◆ Stored entries ◆
- Opening Delimiter -
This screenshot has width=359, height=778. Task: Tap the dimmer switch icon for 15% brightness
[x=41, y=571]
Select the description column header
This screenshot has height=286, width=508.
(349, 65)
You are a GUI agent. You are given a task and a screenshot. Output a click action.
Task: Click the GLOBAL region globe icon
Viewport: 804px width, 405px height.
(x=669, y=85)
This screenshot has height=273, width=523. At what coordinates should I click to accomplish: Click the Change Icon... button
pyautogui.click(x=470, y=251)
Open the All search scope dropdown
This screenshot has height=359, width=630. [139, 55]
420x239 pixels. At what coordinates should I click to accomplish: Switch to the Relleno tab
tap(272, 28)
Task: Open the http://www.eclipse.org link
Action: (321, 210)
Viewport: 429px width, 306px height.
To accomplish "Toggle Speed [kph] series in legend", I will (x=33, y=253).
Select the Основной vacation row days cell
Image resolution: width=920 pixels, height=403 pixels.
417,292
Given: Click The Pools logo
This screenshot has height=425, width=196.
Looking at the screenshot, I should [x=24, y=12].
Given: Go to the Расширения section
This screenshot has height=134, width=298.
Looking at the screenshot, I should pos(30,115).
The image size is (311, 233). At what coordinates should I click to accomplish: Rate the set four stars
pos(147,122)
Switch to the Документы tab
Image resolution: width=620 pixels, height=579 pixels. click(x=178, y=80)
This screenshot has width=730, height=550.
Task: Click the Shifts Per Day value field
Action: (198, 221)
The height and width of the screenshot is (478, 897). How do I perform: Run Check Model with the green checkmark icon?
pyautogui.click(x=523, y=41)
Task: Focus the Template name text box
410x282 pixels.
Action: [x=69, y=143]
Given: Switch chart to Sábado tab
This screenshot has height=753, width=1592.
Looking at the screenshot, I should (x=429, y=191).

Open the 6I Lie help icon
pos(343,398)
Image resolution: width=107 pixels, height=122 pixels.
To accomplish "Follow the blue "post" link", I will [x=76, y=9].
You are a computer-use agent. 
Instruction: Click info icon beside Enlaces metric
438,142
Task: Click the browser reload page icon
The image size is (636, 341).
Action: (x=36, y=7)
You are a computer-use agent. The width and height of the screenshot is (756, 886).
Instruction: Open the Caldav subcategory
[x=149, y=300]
- Closing Delimiter -
◆ Instructions to follow ◆
Set down every entry again, exactly as written.

◆ Answer below ◆
This screenshot has width=359, height=778. Task: Tap the dimmer switch icon for 15% brightness
[x=41, y=571]
Select the description column header
This screenshot has height=286, width=508.
(349, 65)
You are a GUI agent. You are given a task and a screenshot. Output a click action.
Task: Click the GLOBAL region globe icon
Viewport: 804px width, 405px height.
(x=669, y=85)
This screenshot has height=273, width=523. At what coordinates should I click to accomplish: Click the Change Icon... button
pyautogui.click(x=470, y=251)
Open the All search scope dropdown
This screenshot has height=359, width=630. [139, 55]
420x239 pixels. At what coordinates should I click to accomplish: Switch to the Relleno tab
tap(272, 28)
Task: Open the http://www.eclipse.org link
Action: (321, 210)
Viewport: 429px width, 306px height.
To accomplish "Toggle Speed [kph] series in legend", I will (x=33, y=253).
Select the Основной vacation row days cell
Image resolution: width=920 pixels, height=403 pixels.
417,292
Given: Click The Pools logo
This screenshot has height=425, width=196.
Looking at the screenshot, I should [x=24, y=12].
Given: Go to the Расширения section
This screenshot has height=134, width=298.
Looking at the screenshot, I should pos(30,115).
The image size is (311, 233). At what coordinates should I click to accomplish: Rate the set four stars
pos(147,122)
Switch to the Документы tab
Image resolution: width=620 pixels, height=579 pixels. click(x=178, y=80)
This screenshot has width=730, height=550.
Task: Click the Shifts Per Day value field
Action: (198, 221)
The height and width of the screenshot is (478, 897). How do I perform: Run Check Model with the green checkmark icon?
pyautogui.click(x=523, y=41)
Task: Focus the Template name text box
410x282 pixels.
Action: [x=69, y=143]
Given: Switch chart to Sábado tab
This screenshot has height=753, width=1592.
Looking at the screenshot, I should (x=429, y=191).

Open the 6I Lie help icon
pos(343,398)
Image resolution: width=107 pixels, height=122 pixels.
To accomplish "Follow the blue "post" link", I will [x=76, y=9].
You are a computer-use agent. 
Instruction: Click info icon beside Enlaces metric
438,142
Task: Click the browser reload page icon
The image size is (636, 341).
Action: (x=36, y=7)
You are a computer-use agent. The width and height of the screenshot is (756, 886).
Instruction: Open the Caldav subcategory
[x=149, y=300]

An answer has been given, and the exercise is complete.